[Dataset entries]
================================
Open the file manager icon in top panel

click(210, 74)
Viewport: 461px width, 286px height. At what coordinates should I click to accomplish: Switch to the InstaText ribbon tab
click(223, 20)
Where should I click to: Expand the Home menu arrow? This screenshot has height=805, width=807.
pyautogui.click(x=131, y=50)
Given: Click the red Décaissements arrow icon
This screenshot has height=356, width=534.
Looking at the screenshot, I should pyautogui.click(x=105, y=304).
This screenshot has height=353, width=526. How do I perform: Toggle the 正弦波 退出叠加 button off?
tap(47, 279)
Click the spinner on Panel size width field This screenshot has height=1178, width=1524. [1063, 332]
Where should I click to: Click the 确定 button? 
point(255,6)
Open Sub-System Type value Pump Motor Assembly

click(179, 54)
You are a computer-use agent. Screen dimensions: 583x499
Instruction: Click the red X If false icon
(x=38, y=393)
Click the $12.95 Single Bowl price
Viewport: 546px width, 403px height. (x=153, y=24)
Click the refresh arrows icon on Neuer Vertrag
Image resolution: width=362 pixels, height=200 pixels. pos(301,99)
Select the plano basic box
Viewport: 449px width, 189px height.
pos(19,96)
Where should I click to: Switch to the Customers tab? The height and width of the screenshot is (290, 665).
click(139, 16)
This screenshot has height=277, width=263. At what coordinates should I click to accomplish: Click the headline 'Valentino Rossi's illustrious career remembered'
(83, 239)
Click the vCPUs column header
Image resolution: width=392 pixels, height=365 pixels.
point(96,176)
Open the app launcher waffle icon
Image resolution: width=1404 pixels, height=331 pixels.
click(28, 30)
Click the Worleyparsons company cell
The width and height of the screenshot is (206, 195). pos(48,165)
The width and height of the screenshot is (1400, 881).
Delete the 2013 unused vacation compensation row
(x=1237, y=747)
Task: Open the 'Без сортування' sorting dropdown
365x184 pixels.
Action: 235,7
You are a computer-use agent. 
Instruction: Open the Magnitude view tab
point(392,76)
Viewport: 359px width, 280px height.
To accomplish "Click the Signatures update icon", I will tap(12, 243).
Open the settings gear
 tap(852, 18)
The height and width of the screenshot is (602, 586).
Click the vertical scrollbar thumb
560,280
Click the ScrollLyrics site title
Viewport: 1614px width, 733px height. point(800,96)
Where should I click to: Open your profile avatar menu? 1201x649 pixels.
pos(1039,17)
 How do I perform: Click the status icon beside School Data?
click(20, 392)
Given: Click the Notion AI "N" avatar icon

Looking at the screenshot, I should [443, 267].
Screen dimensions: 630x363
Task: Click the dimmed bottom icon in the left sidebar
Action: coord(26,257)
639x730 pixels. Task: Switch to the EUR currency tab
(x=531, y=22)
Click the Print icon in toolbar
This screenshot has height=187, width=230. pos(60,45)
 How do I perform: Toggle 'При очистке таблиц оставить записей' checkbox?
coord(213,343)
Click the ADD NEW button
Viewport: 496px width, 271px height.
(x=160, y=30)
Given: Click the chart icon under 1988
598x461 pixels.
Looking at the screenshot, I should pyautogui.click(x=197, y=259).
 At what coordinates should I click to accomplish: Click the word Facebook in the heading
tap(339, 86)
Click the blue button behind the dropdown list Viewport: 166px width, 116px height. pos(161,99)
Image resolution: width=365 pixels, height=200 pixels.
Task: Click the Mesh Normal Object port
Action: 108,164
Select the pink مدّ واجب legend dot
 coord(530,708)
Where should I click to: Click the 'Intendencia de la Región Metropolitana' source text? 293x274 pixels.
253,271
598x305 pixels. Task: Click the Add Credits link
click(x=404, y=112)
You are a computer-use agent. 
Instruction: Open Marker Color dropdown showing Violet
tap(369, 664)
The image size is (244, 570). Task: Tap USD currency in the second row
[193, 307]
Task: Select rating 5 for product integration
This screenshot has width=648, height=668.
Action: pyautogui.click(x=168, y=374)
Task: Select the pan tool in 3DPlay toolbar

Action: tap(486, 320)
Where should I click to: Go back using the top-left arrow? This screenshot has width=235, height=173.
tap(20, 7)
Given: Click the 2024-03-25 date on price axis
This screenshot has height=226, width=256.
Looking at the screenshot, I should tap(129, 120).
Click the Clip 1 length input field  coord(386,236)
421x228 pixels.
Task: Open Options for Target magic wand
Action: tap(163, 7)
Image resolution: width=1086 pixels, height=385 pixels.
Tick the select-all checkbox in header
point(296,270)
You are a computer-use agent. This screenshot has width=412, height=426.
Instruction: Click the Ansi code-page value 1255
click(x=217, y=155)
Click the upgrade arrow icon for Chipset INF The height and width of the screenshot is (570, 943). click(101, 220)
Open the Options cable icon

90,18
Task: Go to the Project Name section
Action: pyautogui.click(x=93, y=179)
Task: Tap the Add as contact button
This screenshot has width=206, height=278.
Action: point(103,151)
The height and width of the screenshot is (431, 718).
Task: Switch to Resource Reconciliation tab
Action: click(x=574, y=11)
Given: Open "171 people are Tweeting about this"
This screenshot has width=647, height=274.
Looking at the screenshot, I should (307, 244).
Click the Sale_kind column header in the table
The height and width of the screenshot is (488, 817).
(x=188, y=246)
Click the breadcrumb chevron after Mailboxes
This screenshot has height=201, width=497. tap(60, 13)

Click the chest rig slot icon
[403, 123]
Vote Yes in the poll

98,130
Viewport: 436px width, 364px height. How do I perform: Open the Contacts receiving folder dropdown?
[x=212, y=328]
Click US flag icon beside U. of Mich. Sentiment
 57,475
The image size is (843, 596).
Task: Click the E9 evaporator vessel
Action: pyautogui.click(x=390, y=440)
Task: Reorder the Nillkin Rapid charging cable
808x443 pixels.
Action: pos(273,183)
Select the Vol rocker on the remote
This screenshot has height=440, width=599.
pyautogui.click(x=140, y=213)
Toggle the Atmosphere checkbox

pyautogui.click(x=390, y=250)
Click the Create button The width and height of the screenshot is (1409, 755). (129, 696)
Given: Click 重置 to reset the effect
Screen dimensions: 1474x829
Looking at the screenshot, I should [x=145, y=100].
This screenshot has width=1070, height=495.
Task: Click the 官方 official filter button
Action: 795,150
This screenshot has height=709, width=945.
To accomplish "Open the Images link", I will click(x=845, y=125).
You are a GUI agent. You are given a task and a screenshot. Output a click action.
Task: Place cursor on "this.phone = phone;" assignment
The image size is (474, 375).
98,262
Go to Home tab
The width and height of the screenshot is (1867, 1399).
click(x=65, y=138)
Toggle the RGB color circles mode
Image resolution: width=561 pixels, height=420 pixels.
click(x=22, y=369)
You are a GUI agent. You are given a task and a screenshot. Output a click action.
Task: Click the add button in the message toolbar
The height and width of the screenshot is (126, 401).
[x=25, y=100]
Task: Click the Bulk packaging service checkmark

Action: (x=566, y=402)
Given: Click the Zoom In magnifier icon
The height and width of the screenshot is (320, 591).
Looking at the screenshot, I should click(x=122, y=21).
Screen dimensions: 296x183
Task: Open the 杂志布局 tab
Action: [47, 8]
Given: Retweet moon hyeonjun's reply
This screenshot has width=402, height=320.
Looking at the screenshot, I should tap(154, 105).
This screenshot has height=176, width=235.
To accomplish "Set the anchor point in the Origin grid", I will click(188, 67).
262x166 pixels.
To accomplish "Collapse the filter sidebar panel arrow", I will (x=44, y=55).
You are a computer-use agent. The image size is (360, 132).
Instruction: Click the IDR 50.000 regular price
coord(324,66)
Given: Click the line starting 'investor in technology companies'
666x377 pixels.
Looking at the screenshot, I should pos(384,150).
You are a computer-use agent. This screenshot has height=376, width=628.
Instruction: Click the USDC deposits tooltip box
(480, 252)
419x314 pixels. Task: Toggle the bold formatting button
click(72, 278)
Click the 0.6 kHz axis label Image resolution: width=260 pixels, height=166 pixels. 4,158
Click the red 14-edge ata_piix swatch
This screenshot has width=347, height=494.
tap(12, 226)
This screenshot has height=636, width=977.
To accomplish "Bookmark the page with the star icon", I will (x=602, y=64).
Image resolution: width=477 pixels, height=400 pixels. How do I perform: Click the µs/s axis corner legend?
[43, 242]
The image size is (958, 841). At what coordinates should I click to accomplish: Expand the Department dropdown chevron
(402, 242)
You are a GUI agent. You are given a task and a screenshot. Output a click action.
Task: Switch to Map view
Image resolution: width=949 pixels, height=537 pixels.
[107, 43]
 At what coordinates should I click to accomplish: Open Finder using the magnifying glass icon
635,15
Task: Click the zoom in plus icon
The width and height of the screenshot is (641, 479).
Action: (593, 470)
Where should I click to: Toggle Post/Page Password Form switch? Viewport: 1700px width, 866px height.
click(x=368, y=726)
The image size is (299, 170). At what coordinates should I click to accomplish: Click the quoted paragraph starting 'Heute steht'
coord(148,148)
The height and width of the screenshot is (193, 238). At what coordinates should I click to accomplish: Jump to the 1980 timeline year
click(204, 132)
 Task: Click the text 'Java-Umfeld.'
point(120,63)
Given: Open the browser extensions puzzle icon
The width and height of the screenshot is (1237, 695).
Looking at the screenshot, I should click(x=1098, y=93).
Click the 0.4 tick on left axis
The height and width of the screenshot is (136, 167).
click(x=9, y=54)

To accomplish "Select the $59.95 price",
================================
» Exercise
The lines above, starting at the one with "Click the ScrollLyrics site title" and ending at the one with "Given: Click the chart icon under 1988", are the only ones to return, exactly as written.

» Output for this task
Click the ScrollLyrics site title
Viewport: 1614px width, 733px height. point(800,96)
Where should I click to: Open your profile avatar menu? 1201x649 pixels.
pos(1039,17)
 How do I perform: Click the status icon beside School Data?
click(20, 392)
Given: Click the Notion AI "N" avatar icon

Looking at the screenshot, I should [443, 267].
Screen dimensions: 630x363
Task: Click the dimmed bottom icon in the left sidebar
Action: coord(26,257)
639x730 pixels. Task: Switch to the EUR currency tab
(x=531, y=22)
Click the Print icon in toolbar
This screenshot has height=187, width=230. pos(60,45)
 How do I perform: Toggle 'При очистке таблиц оставить записей' checkbox?
coord(213,343)
Click the ADD NEW button
Viewport: 496px width, 271px height.
(x=160, y=30)
Given: Click the chart icon under 1988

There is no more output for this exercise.